Modern digitizing oscilloscopes use ADCs to convert real-world signals into discrete digitized values. Most oscilloscopes contain 8-bit ADCs. This corresponds to 256 discrete levels of signal representation per channel. Acquisition accuracy is maximized when using the full dynamic range of the ADC.

When viewing multiple channels simultaneously, a common practice has been to decrease the vertical scaling of each signal to fit them within the same grid as shown in Figure 1. Since each channel uses only one-half of the full dynamic range, only 128 discrete levels are used for digitization, which corresponds to 7-bit accuracy per channel.

Figure 1:

Two traces displayed on the same grid

The feature of multiple display grids offers the capability of splitting the display into multiple grids, each containing the full dynamic range of the digitizer. Figure 2 shows two physically separate grids each containing one input signal at full deflection.

Figure 2:

Two traces displayed with dual grid

The added vertical accuracy of splitting the grids carries over into measurement accuracy for both vertical and timing measurements. For example, amplitude and peak to peak readings are 975 mV and 1.015 V in Figure 2 compared with 935 mV and 1.017 V in Figure 1.

-*-*-

Direction a
Summarize the oscilloscope passage in two sentences.
The oscilloscope passage and the entries that follow it were drawn from unrelated sources.

Stored items:
-*-*-

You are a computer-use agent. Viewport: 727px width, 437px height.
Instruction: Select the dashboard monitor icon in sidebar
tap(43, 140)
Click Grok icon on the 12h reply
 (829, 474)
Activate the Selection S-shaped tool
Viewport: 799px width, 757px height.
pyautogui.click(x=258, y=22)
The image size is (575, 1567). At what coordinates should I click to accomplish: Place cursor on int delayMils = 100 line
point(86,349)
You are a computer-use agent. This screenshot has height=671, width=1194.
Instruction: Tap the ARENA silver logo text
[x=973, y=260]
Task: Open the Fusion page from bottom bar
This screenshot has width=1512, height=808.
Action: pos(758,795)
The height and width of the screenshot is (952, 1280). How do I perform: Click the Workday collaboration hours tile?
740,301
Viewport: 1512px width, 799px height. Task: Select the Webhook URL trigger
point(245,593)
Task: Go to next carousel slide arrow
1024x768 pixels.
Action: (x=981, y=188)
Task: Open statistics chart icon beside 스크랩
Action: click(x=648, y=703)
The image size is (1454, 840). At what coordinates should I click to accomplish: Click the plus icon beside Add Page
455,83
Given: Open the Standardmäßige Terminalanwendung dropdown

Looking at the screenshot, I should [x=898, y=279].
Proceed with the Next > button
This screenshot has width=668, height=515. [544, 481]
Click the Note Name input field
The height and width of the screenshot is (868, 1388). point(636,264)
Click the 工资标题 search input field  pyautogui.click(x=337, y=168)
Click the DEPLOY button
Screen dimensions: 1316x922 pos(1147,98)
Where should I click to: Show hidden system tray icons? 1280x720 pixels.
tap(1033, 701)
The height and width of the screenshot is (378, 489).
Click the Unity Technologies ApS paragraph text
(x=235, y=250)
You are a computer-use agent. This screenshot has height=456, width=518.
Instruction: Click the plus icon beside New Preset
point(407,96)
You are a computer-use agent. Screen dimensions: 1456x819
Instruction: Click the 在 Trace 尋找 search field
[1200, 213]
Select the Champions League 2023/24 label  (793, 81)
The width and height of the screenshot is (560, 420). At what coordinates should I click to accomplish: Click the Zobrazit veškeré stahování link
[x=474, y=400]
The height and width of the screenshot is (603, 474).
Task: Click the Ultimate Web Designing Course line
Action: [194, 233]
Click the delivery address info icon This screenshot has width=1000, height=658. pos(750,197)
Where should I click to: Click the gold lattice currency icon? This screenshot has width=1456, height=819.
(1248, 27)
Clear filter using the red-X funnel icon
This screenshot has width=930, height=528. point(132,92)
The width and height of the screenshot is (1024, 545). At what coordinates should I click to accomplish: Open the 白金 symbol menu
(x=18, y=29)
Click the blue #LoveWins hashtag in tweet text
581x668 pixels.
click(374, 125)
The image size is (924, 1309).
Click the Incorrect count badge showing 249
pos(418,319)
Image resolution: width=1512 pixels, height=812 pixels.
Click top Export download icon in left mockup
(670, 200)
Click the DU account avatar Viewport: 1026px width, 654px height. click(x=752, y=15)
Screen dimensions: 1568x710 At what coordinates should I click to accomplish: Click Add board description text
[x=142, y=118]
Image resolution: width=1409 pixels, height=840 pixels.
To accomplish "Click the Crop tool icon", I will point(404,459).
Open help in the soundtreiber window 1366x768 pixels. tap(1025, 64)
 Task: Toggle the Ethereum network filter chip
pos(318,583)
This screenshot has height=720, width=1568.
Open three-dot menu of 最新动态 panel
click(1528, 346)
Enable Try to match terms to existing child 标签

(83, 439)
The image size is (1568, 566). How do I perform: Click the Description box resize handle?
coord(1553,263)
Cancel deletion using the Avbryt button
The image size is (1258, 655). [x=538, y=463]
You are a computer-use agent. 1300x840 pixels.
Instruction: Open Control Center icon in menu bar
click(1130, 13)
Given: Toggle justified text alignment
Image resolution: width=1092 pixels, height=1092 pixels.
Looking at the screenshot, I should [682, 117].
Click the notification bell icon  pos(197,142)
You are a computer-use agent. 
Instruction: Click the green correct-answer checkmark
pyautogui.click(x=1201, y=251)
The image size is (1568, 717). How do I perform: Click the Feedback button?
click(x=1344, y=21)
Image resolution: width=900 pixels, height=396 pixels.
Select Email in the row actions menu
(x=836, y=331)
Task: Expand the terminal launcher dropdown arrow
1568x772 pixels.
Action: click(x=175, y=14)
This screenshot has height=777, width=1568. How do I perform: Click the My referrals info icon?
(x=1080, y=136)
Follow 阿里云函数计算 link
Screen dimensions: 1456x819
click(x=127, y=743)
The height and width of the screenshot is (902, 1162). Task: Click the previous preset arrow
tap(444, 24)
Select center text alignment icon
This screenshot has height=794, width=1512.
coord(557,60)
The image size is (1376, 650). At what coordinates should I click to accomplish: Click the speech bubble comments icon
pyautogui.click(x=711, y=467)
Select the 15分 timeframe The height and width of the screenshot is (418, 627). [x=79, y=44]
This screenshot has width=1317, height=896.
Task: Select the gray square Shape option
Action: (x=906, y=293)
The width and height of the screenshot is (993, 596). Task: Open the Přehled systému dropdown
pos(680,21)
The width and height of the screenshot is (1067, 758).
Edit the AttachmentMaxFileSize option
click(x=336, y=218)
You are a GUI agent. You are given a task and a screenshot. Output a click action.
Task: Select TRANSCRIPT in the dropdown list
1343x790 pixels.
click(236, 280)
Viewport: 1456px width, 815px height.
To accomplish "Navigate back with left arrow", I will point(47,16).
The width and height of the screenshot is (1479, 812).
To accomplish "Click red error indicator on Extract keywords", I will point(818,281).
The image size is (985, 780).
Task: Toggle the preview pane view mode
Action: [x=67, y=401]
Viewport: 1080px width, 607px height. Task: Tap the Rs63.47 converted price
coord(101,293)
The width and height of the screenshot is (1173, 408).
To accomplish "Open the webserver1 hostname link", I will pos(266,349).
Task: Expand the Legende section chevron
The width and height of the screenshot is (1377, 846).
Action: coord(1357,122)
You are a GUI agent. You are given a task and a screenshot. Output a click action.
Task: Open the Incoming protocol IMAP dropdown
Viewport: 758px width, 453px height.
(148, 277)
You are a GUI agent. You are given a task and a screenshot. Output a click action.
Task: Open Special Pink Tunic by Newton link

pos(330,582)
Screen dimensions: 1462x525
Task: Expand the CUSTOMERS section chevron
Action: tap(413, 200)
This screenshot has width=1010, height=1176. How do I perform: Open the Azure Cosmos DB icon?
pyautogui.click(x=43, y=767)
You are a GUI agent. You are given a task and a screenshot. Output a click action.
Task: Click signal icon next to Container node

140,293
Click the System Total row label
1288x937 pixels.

-*-*-

Direction b
Identify each line of the entries that contains the word "beside".

Worked answer a
Most oscilloscopes contain 8-bit ADCs with 256 discrete levels, but shrinking two channels to fit within the same grid uses only half the dynamic range, leaving 128 levels, or 7-bit accuracy, per channel. Splitting the display into multiple grids gives each signal the full dynamic range of the digitizer, and this added vertical accuracy improves both vertical and timing measurements.

Worked answer b
Task: Open statistics chart icon beside 스크랩
The image size is (1454, 840). At what coordinates should I click to accomplish: Click the plus icon beside Add Page
Instruction: Click the plus icon beside New Preset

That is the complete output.